WRITTEN INSTRUCTION -> Please copy out, word for word, the part of the records below that opens with the line containing "Viewport: 896px width, 756px height." and closes with the line containing "point(824,764)", including both of those lines.

Source data ->

================

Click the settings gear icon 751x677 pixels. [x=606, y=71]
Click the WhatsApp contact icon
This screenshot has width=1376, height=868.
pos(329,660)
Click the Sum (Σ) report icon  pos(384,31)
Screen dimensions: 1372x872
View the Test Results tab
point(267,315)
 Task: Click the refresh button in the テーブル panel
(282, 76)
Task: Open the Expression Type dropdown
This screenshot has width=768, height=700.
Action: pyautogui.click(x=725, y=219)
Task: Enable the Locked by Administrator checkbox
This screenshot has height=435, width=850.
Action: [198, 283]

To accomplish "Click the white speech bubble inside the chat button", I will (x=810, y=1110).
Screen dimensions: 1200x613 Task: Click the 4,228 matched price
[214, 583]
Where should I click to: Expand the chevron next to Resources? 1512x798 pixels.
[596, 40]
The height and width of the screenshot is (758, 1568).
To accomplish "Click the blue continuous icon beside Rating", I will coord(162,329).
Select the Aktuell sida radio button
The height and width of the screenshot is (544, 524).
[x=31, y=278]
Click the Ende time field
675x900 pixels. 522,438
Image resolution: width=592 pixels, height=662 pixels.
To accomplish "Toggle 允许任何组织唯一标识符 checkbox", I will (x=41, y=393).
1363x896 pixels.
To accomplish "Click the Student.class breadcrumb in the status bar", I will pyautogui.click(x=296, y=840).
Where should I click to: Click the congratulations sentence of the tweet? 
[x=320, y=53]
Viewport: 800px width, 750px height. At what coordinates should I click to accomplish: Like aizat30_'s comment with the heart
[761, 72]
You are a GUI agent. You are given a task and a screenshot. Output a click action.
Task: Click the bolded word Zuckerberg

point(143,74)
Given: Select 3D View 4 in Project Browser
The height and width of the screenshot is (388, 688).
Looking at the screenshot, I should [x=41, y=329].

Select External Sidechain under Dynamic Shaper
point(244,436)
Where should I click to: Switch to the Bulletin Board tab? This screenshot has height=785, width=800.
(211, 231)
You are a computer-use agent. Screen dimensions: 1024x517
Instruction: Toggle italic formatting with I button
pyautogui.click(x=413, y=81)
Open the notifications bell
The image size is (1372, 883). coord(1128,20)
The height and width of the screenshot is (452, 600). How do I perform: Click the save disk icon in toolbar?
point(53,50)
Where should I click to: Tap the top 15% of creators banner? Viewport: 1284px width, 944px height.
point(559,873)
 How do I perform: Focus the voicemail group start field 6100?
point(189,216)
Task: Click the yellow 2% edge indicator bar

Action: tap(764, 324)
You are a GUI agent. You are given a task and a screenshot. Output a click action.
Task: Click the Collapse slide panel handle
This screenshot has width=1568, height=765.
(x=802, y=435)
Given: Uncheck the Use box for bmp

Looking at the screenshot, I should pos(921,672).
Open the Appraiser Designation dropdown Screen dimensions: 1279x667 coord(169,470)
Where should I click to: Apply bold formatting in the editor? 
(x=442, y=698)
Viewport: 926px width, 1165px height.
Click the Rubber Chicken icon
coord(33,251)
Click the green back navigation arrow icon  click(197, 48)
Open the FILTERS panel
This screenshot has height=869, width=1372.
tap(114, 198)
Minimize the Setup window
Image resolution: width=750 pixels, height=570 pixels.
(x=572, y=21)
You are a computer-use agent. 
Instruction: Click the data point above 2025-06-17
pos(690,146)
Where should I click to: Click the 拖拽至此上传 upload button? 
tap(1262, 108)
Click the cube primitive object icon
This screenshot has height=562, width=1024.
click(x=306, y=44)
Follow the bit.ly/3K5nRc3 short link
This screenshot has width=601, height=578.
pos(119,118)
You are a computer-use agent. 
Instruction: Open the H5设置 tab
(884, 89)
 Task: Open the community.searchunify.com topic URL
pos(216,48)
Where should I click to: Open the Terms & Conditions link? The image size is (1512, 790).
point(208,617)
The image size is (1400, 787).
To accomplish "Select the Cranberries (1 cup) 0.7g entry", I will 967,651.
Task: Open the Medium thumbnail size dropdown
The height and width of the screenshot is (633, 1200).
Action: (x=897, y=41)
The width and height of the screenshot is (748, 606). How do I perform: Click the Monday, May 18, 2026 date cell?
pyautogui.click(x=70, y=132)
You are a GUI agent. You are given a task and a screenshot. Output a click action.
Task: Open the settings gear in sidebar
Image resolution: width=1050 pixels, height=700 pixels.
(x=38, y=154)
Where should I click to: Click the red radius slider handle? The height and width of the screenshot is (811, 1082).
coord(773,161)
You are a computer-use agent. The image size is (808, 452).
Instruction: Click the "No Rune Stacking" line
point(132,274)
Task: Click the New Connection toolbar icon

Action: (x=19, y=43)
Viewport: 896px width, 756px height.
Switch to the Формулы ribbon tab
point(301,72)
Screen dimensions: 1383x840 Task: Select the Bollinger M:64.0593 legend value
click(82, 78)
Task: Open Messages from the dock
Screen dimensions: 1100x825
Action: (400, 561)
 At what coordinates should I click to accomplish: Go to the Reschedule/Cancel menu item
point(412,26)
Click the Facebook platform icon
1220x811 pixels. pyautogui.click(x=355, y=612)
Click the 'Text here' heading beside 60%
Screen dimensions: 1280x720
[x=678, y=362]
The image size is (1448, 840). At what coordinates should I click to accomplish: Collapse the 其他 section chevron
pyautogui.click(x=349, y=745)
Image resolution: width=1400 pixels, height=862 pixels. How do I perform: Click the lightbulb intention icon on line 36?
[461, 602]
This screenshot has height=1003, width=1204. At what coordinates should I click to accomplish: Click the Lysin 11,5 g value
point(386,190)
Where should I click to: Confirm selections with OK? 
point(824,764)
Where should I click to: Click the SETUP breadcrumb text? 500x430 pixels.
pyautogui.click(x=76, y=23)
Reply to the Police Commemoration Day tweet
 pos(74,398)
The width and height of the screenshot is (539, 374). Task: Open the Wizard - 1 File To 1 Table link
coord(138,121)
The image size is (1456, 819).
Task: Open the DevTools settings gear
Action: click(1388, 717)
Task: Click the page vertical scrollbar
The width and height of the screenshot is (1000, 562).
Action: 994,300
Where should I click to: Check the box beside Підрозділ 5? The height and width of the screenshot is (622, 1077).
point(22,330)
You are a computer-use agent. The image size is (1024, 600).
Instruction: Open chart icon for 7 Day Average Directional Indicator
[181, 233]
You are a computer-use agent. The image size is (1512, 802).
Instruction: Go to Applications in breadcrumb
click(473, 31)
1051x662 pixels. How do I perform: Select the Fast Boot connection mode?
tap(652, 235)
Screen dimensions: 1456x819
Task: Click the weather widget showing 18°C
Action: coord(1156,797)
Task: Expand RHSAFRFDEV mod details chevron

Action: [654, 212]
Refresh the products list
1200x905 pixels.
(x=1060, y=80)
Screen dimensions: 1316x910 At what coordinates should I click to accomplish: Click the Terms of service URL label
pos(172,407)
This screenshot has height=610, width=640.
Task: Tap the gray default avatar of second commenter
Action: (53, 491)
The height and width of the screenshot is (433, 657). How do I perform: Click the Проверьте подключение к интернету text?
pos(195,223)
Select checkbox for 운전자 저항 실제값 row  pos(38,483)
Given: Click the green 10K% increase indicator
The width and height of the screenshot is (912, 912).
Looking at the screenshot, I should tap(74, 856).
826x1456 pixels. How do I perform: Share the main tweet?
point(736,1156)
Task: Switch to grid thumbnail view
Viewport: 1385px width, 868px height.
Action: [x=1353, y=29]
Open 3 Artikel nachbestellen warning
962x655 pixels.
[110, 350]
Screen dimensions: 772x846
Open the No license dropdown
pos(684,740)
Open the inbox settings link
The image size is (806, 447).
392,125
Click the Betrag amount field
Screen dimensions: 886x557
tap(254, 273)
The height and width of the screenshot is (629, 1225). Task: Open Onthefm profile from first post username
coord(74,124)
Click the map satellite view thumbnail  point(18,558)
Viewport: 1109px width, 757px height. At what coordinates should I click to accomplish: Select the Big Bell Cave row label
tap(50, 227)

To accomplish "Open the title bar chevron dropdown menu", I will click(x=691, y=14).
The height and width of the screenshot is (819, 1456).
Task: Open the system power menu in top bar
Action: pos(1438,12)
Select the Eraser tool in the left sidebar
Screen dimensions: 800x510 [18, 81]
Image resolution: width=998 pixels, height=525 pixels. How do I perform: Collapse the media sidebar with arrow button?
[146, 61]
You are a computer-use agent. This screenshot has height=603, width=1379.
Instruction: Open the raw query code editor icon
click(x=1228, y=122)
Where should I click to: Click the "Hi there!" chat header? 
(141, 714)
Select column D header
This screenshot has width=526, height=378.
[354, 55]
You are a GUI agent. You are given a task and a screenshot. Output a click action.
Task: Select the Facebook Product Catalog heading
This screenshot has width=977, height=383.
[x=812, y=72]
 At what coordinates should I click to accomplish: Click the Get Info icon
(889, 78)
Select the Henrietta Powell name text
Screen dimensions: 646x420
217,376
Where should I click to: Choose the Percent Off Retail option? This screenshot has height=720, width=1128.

================

ANSWER IN FULL ->
Viewport: 896px width, 756px height.
Switch to the Формулы ribbon tab
point(301,72)
Screen dimensions: 1383x840 Task: Select the Bollinger M:64.0593 legend value
click(82, 78)
Task: Open Messages from the dock
Screen dimensions: 1100x825
Action: (400, 561)
 At what coordinates should I click to accomplish: Go to the Reschedule/Cancel menu item
point(412,26)
Click the Facebook platform icon
1220x811 pixels. pyautogui.click(x=355, y=612)
Click the 'Text here' heading beside 60%
Screen dimensions: 1280x720
[x=678, y=362]
The image size is (1448, 840). At what coordinates should I click to accomplish: Collapse the 其他 section chevron
pyautogui.click(x=349, y=745)
Image resolution: width=1400 pixels, height=862 pixels. How do I perform: Click the lightbulb intention icon on line 36?
[461, 602]
This screenshot has height=1003, width=1204. At what coordinates should I click to accomplish: Click the Lysin 11,5 g value
point(386,190)
Where should I click to: Confirm selections with OK? 
point(824,764)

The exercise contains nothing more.